Eliminating the incorrect options

Since colloidal solutions can be classified based on molecular size, nature of the particles, and interaction with the dispersing medium, options (a), (b), and (d) are ways in which colloidal solutions can be classified. Thus, they can be eliminated.

Selecting the correct answer

Surface tension value is a property related to the interfacial tension between two phases (e.g., liquid and gas) and is not a classification basis for colloidal solutions. Therefore, option (c) 'surface tension value' is the correct answer as it is the property not used to classify colloidal solutions.

Key concepts

Molecular Size

The molecular size of particles in a colloidal solution is a fundamental characteristic that is crucial in its classification. This is because colloidal particles fall within a specific size range, measuring approximately 1 to 1000 nanometers (nm). Not too large to settle under gravity, and not too small to be considered true solutions, colloidal particles bridge the gap between fine suspensions and true solutions.

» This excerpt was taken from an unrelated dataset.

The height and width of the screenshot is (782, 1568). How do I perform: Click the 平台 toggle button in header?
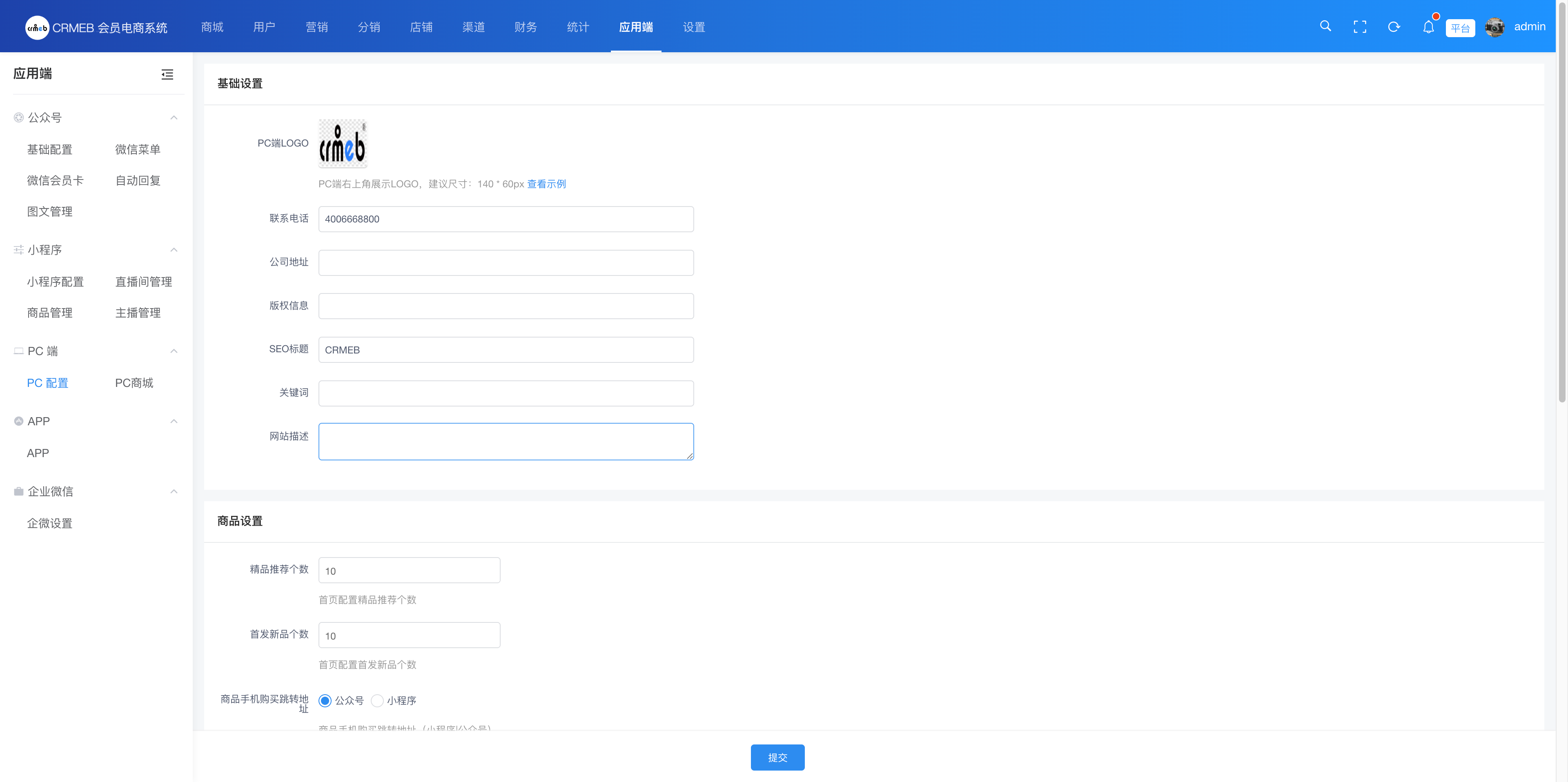coord(1460,27)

Understanding that colloids are composed of particles within this distinct size range helps students differentiate them from other types of mixtures. For instance, if a particle is larger than 1000 nm, the mixture is often a suspension, and particles will settle out over time. Conversely, if the particles are smaller than 1 nm, it is a true solution where the solute particles are completely dissolved in the solvent.

Nature of Colloidal Particles

The nature of colloidal particles is another important aspect used to classify colloids. This primarily involves the interaction of the particles with the solvent, described as either lyophilic (solvent-loving) or lyophobic (solvent-fearing).

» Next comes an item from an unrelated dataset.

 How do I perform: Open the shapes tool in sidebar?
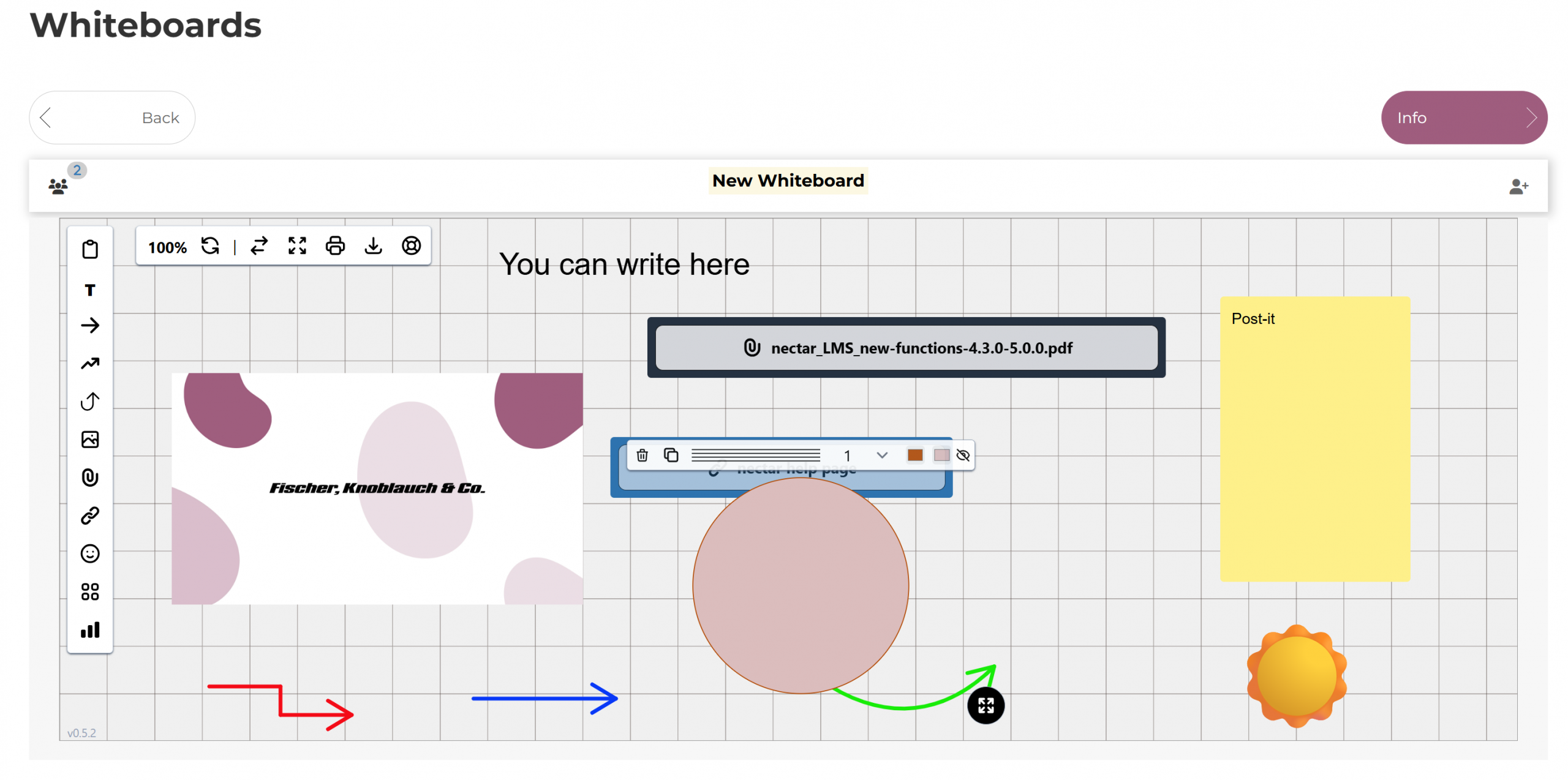point(89,591)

Lyophilic colloids are those where the particles have a great affinity for the solvent and are thus easily solvated. They are typically more stable and can reform after precipitation. On the other hand, lyophobic colloids do not mix well with the solvent and require special methods to be prepared, as the particles have little to no affinity for the solvent. This distinction is key because it determines how a colloidal solution will behave under different conditions and how it can be manipulated or used in applications.

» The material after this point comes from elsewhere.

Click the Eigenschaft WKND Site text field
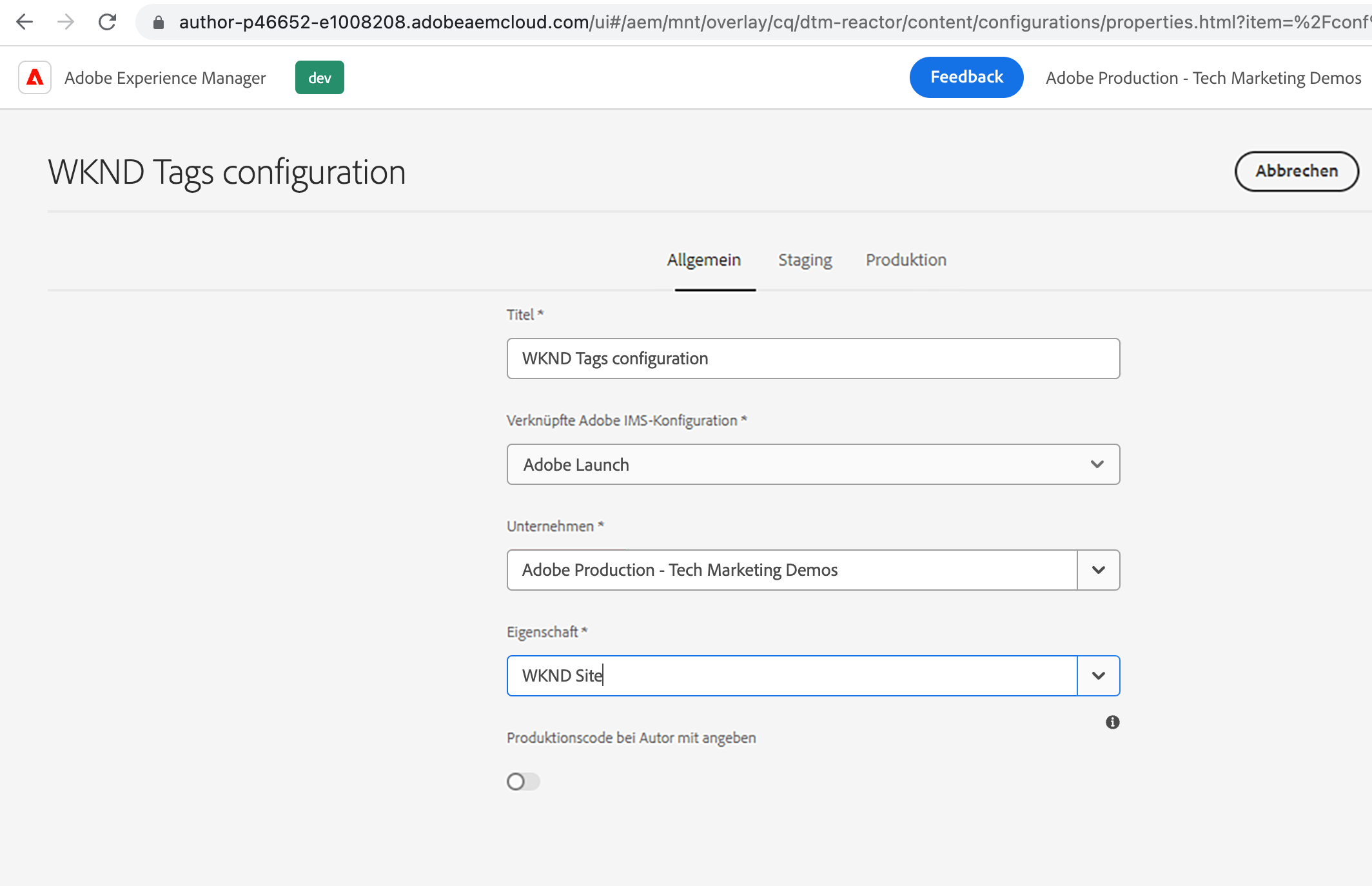Viewport: 1372px width, 886px height. 792,676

Interaction Between Disperse Phase and Dispersion Medium

Lastly, the type of interaction between the disperse phase and the dispersion medium plays a significant role in the properties and classification of colloidal solutions. This interaction dictates how the particles are distributed within the medium and affects the overall stability of the colloid.

The interaction can result in the formation of different types of colloids, such as hydrophilic or hydrophobic, depending on the affinity of the colloidal particles for the dispersion medium. For example, in water, hydrophilic colloids disperse easily due to strong interactions with the water molecules, whereas hydrophobic colloids tend to agglomerate due to weak interaction with water. This concept is vital for understanding how to prepare, stabilize, and use colloids in various scientific and industrial processes.